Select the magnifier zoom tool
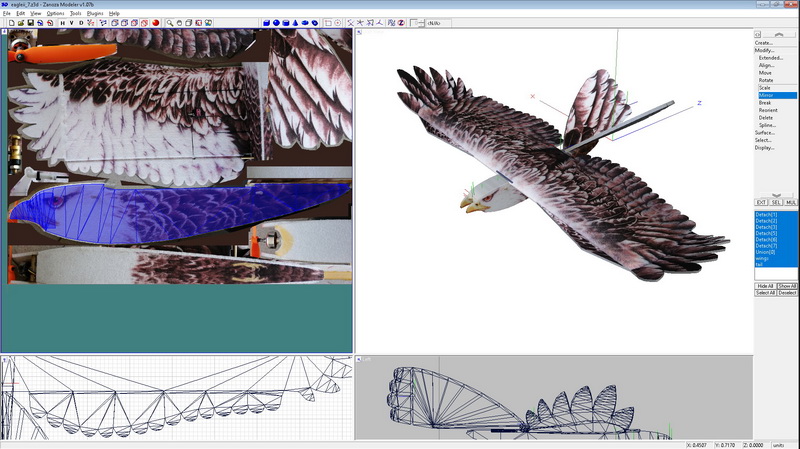The height and width of the screenshot is (449, 800). pos(171,22)
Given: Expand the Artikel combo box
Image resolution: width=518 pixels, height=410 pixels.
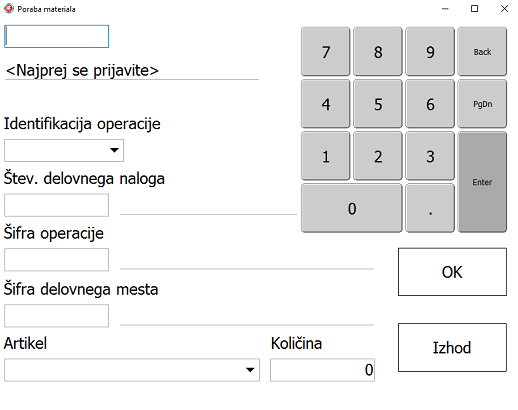Looking at the screenshot, I should point(132,370).
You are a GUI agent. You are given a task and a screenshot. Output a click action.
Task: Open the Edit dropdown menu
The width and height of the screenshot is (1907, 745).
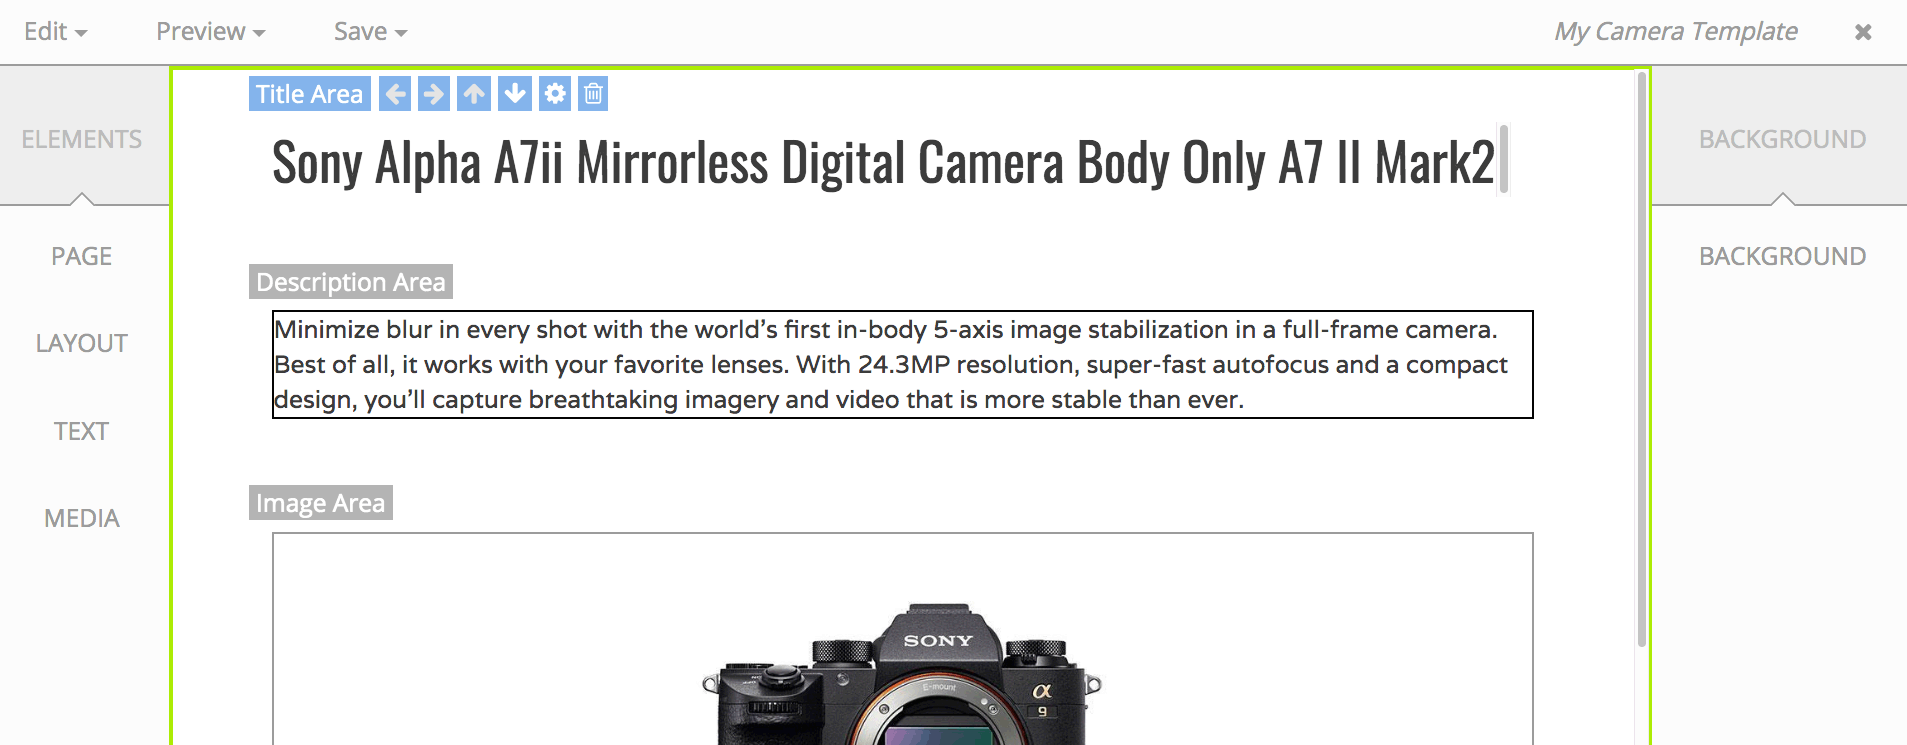tap(56, 32)
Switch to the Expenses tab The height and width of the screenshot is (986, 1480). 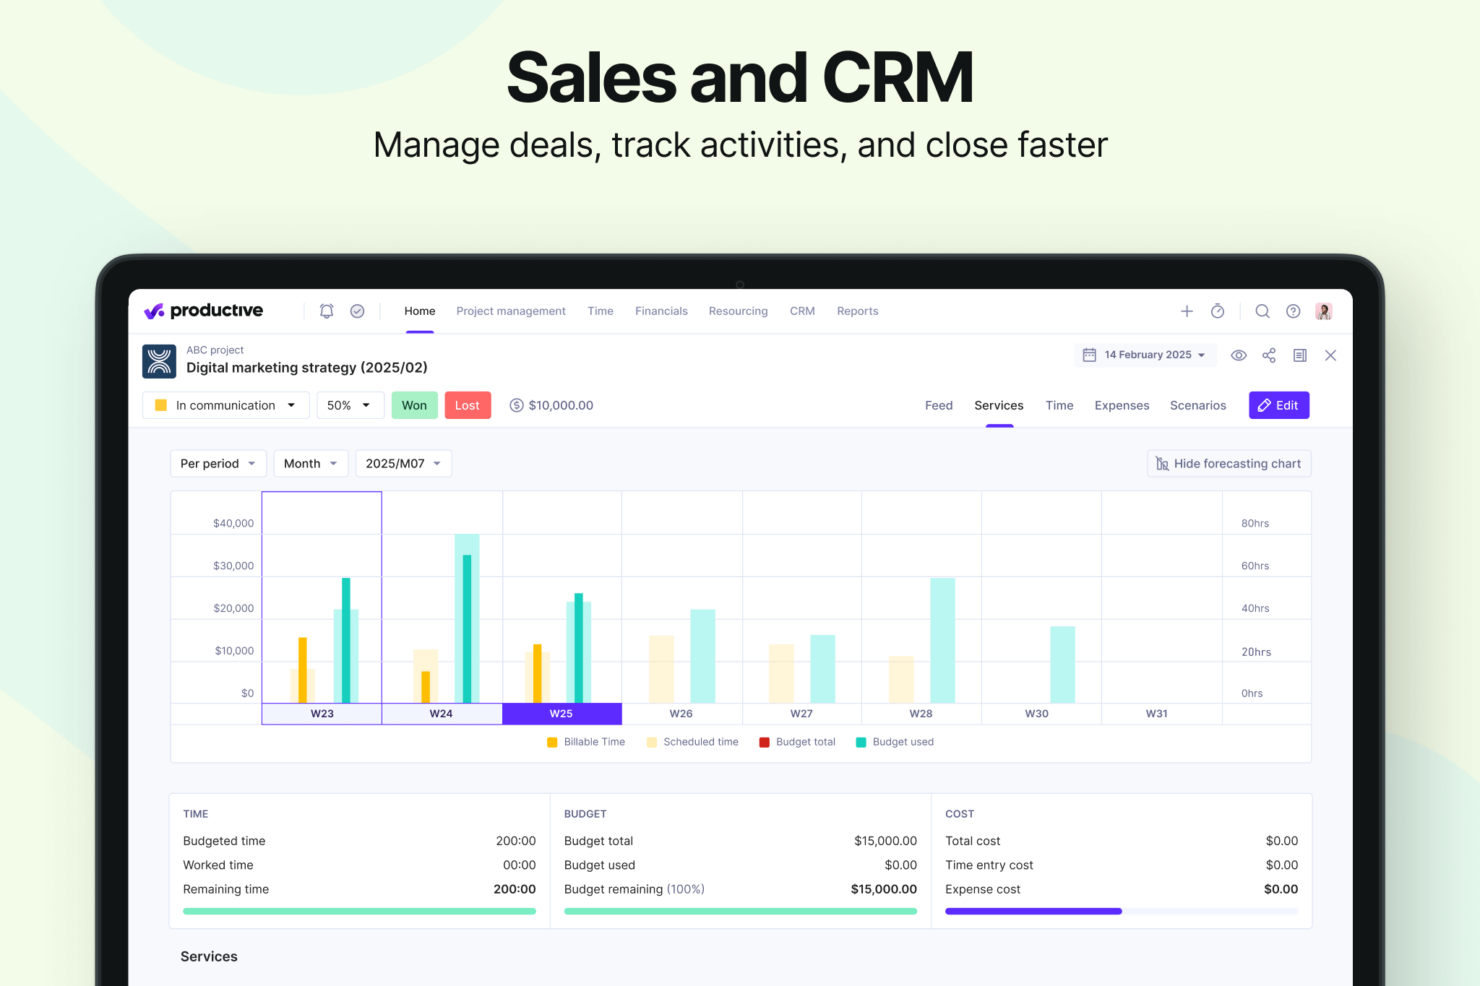1121,405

──────────

▶ _Task prompt_
Starting from the first of the items above and ending with the line that contains "Looking at the", put those lines into a numbered list, leaving out blank lines. Don't include the pictures in your answer.

▶ _The reply_
1. Select the magnifier zoom tool
2. The height and width of the screenshot is (449, 800). pos(171,22)
3. Given: Expand the Artikel combo box
4. Image resolution: width=518 pixels, height=410 pixels.
5. Looking at the screenshot, I should point(132,370).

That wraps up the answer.